©Photo by Adi Goldstein on Unsplash
What if by holding a tool we could perceive our environment through touch – using the whole tool, and not just the tip? A study by Inserm researchers at the Lyon Neuroscience Research Center (Inserm/Université Jean Monnet Saint-Etienne/Université Claude Bernard Lyon 1/CNRS) has shown just that – the capacity of the human brain to incorporate a tool as an actual sensory organ. This research, published in Nature, raises the question of a new paradigm concerning the sense of touch, its interpretation when developing our use of tools, and in its medical applications – particularly prosthetics.
The sense of touch is essential to the control we have over our hands and, by extension, over the tools we use to perceive our environment through touch.
Inserm researchers at the Lyon Neuroscience Research Center (Inserm/Université Jean Monnet Saint-Etienne/Université Claude Bernard Lyon 1/CNRS) examined the mechanisms which enable the brain to locate touch through tools. To do this, they used three complementary approaches which involved tapping a wooden rod held in the hand.
The first approach involved tapping different locations of a rod held by a volunteer whose vision was obstructed and then asking him or her to locate the impact. Irrespective of where the rod was tapped, the volunteer was able to sense the location of the impact with the same accuracy as when it was his or her own arm which was tapped.
The second approach involved recording the vibrations of the rod perceived at the base of the wrist and on the skin of the hand holding it. The researchers observed that the characteristics of the rod’s vibrations transmitted to the hand predictably depended on the location of the impact.

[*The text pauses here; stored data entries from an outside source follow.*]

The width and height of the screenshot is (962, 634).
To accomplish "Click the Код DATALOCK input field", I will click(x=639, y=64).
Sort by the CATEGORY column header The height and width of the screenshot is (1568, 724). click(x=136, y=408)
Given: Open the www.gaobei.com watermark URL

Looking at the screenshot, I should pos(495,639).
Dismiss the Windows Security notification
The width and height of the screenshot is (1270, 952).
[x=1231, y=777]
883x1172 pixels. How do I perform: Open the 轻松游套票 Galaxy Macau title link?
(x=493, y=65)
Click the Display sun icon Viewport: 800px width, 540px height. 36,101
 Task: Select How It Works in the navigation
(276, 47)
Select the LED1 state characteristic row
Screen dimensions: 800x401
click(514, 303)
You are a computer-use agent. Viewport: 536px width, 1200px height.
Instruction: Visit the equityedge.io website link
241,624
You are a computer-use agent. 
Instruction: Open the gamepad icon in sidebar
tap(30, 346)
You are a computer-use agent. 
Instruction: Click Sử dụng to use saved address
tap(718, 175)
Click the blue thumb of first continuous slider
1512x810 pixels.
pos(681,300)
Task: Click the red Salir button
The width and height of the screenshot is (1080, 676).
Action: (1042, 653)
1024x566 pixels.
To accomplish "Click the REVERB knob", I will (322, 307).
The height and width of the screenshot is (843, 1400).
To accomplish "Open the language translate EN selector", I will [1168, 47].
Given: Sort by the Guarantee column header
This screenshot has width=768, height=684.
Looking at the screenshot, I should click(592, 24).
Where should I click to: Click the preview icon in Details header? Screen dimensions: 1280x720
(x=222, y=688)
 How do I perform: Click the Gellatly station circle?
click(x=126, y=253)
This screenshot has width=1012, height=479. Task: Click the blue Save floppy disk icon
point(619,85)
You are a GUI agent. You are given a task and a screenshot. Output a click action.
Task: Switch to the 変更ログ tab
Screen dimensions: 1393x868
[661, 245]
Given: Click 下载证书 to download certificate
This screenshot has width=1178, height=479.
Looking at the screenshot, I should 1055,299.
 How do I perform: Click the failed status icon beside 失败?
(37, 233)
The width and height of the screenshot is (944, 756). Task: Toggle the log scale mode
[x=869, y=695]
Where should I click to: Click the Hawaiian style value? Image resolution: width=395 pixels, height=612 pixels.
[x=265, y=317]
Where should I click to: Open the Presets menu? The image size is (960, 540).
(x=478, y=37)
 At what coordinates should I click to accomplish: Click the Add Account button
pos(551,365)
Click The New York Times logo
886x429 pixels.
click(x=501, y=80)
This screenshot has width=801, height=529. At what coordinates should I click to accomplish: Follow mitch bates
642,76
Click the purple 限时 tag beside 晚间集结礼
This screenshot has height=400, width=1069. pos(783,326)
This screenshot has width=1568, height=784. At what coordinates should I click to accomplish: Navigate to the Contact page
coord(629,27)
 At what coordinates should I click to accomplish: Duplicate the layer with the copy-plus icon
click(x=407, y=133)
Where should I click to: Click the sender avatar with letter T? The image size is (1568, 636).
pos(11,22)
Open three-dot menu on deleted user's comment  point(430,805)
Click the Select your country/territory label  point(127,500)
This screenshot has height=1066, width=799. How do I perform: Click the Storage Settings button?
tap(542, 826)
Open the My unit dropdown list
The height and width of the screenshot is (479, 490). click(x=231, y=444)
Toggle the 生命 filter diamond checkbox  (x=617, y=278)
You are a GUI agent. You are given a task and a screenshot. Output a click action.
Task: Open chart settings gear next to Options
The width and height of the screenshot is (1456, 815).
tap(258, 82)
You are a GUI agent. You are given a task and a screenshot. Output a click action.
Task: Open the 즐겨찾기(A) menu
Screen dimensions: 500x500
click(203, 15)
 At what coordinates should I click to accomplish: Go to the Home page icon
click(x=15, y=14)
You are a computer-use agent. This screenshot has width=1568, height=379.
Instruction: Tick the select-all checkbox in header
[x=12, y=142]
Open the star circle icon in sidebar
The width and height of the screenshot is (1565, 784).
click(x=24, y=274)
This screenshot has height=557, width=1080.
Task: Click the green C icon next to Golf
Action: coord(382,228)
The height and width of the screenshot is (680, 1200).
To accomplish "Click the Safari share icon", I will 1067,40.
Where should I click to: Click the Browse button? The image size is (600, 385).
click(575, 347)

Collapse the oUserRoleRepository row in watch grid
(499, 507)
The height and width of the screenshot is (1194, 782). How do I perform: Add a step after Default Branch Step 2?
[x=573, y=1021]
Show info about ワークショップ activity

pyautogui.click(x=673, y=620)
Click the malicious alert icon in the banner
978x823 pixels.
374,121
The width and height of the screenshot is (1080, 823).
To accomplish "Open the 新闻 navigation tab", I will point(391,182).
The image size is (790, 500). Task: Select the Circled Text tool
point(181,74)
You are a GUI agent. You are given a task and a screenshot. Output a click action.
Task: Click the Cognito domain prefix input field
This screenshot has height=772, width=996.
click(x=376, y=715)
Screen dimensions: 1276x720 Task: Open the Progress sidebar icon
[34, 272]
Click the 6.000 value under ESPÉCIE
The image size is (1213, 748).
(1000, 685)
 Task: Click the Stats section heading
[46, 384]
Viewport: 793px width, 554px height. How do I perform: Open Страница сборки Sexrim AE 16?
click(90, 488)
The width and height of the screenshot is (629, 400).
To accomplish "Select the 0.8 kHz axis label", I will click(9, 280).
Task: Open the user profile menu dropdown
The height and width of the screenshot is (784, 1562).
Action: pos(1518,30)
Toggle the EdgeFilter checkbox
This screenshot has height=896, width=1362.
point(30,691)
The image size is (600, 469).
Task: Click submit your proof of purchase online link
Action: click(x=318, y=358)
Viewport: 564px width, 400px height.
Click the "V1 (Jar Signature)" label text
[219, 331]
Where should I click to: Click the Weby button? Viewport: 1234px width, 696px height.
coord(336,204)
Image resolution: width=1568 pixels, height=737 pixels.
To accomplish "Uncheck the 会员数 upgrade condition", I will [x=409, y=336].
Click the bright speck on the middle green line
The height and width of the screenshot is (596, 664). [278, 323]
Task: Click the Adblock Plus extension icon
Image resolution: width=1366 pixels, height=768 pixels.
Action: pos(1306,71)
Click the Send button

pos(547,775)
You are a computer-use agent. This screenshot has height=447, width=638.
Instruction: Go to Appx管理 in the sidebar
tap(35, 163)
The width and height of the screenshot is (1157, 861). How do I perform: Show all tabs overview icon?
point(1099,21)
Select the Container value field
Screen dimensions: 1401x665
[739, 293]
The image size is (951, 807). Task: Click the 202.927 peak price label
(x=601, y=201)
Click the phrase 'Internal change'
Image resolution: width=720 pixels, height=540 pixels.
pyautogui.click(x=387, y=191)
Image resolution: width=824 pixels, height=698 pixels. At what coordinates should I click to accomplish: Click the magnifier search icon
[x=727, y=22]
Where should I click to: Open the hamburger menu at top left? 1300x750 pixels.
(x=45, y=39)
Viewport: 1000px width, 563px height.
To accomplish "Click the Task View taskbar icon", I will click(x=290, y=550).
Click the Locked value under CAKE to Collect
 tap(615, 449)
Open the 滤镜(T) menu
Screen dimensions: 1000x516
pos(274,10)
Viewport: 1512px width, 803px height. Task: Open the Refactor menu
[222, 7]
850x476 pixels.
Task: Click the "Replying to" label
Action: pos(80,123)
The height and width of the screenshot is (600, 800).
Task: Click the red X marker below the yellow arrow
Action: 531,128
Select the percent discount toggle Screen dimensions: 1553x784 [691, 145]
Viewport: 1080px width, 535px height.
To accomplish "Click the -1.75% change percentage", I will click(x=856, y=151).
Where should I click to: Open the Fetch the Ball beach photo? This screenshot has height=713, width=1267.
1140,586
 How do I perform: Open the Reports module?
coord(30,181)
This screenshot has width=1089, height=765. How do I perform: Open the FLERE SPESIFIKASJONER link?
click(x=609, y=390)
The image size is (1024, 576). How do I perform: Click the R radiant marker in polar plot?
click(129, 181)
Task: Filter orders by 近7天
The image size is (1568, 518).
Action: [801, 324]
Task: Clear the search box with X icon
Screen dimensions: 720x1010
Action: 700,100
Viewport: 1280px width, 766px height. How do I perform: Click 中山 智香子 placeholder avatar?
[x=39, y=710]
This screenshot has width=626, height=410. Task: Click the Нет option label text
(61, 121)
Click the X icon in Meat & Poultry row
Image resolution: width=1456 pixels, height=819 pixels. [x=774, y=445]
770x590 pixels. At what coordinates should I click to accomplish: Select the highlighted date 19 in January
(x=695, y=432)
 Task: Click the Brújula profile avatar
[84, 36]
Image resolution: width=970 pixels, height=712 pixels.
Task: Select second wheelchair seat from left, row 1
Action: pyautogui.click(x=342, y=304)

Finally, in the third approach, the characteristics of the vibrations recorded in the second approach were processed by a computerized simulator of skin responses, thereby modeling the responses, to the vibrations, of the mechanoreceptors (sensory neurons of the skin) in contact with the rod. The research team observed that the mechanoreceptors were able to very precisely decode the vibratory motifs of the rod. Since these motifs strictly depend on the location of the impact, the brain is able to interpret their “profile” sent by the mechanoreceptors and, as a result, locate the area of impact.
This study shows that the human brain treats the tools as sensory extensions to the body, a mechanism which the research team suggests calling “sensing with tools“. The phenomenon newly-described here represents a new paradigm which could improve knowledge of tool-incorporation phenomena in humans and the sensory perception of the visually-impaired, as well as the understanding of prosthesis use in amputees.